Problem description: Note each line of the listing that contains the string "header", and copy it.
----------
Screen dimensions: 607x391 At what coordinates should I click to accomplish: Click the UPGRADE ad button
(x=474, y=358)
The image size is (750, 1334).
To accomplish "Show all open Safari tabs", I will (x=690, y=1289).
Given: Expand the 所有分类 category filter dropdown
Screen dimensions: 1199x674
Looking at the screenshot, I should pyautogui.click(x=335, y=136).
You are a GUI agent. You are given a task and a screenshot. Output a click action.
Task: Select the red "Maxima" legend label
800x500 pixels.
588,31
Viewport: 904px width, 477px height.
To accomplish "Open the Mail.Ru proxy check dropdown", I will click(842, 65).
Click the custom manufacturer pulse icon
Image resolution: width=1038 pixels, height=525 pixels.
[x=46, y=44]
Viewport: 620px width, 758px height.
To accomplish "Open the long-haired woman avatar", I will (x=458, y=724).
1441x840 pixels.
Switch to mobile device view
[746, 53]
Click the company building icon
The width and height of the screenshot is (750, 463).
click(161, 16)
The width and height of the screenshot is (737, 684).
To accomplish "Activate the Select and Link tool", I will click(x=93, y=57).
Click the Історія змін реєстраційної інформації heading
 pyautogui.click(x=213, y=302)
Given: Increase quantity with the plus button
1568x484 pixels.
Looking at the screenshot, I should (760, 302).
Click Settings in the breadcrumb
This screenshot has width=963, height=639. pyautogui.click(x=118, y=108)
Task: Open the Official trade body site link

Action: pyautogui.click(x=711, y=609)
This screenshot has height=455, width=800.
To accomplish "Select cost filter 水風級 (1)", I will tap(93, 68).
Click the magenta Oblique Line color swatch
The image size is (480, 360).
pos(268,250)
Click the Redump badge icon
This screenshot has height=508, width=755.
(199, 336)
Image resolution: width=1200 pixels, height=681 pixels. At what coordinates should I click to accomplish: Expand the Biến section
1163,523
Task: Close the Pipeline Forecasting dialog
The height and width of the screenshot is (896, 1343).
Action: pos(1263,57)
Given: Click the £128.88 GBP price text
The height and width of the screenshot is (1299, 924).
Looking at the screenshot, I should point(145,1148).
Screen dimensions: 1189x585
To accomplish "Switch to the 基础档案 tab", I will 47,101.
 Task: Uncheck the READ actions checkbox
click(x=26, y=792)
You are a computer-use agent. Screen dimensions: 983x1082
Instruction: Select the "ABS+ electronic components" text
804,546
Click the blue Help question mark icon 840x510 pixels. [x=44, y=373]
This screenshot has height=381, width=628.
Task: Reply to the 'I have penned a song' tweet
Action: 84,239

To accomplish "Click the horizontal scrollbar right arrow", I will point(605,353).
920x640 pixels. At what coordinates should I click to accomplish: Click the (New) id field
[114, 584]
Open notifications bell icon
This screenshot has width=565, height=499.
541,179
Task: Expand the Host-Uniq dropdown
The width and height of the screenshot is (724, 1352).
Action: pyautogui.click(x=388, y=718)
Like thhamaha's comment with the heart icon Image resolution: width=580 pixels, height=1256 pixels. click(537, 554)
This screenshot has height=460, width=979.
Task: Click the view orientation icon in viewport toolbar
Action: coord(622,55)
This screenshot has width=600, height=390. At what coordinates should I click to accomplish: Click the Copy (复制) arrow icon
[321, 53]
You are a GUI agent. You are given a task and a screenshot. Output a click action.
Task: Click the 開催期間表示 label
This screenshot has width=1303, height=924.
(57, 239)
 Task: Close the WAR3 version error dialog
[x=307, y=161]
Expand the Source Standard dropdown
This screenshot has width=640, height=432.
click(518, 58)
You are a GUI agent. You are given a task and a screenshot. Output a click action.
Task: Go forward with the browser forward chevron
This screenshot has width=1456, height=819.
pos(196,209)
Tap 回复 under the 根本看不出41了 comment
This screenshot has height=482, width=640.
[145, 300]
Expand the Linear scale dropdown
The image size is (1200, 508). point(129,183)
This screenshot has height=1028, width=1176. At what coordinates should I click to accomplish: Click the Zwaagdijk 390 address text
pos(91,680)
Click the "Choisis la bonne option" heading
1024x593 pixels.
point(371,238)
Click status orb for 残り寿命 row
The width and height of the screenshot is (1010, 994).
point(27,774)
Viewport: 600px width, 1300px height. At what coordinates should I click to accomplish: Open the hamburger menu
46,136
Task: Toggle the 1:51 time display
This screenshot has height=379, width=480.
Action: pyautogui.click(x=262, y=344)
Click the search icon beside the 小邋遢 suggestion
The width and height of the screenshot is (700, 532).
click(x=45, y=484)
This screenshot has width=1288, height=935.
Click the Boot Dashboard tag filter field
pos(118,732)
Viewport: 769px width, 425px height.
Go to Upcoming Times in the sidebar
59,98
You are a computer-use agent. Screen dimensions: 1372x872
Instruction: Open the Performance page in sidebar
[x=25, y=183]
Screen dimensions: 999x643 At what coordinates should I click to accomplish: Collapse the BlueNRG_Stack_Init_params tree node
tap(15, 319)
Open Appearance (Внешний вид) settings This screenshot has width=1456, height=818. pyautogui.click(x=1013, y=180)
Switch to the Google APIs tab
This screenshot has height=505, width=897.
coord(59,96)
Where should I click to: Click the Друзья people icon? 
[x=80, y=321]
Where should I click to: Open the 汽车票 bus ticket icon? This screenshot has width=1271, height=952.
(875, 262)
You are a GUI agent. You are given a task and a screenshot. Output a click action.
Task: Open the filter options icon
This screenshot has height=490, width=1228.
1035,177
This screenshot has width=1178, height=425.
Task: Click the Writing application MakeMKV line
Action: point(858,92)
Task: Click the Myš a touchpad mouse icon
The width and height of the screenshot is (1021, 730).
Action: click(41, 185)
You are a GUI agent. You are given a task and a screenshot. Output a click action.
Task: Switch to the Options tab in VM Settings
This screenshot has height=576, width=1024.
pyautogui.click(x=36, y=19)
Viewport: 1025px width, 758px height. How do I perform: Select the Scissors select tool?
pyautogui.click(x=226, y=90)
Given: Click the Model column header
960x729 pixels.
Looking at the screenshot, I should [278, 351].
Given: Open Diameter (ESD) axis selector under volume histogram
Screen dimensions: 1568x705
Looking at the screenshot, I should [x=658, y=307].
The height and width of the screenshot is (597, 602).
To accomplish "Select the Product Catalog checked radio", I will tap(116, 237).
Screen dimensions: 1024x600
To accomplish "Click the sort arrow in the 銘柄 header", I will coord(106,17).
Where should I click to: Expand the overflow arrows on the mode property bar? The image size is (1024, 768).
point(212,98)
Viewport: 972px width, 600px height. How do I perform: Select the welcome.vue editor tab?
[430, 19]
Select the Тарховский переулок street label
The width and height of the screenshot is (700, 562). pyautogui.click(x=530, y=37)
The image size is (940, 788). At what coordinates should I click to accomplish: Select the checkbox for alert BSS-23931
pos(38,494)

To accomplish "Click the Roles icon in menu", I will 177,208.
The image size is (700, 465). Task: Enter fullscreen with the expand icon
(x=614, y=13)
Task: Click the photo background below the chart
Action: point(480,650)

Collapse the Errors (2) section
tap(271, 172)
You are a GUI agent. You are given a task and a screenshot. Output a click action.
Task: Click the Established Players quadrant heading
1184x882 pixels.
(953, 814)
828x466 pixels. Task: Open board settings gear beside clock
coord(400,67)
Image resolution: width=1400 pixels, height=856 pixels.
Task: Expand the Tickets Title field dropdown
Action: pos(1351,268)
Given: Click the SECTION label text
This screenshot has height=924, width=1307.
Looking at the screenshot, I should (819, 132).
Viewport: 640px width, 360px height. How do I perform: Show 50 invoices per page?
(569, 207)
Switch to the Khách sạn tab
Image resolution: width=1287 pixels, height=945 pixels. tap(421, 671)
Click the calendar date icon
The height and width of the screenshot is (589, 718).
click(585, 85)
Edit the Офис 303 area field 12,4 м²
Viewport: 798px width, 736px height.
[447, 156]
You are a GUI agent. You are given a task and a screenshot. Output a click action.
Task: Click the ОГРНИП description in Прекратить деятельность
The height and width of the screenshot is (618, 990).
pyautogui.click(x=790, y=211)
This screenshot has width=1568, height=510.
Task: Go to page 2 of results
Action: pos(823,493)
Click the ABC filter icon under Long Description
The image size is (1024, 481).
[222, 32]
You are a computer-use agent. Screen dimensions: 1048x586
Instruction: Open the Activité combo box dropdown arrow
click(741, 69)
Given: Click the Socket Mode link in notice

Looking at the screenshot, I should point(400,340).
----------
Written solution:
Given: Click the Model column header
To accomplish "Click the sort arrow in the 銘柄 header", I will coord(106,17).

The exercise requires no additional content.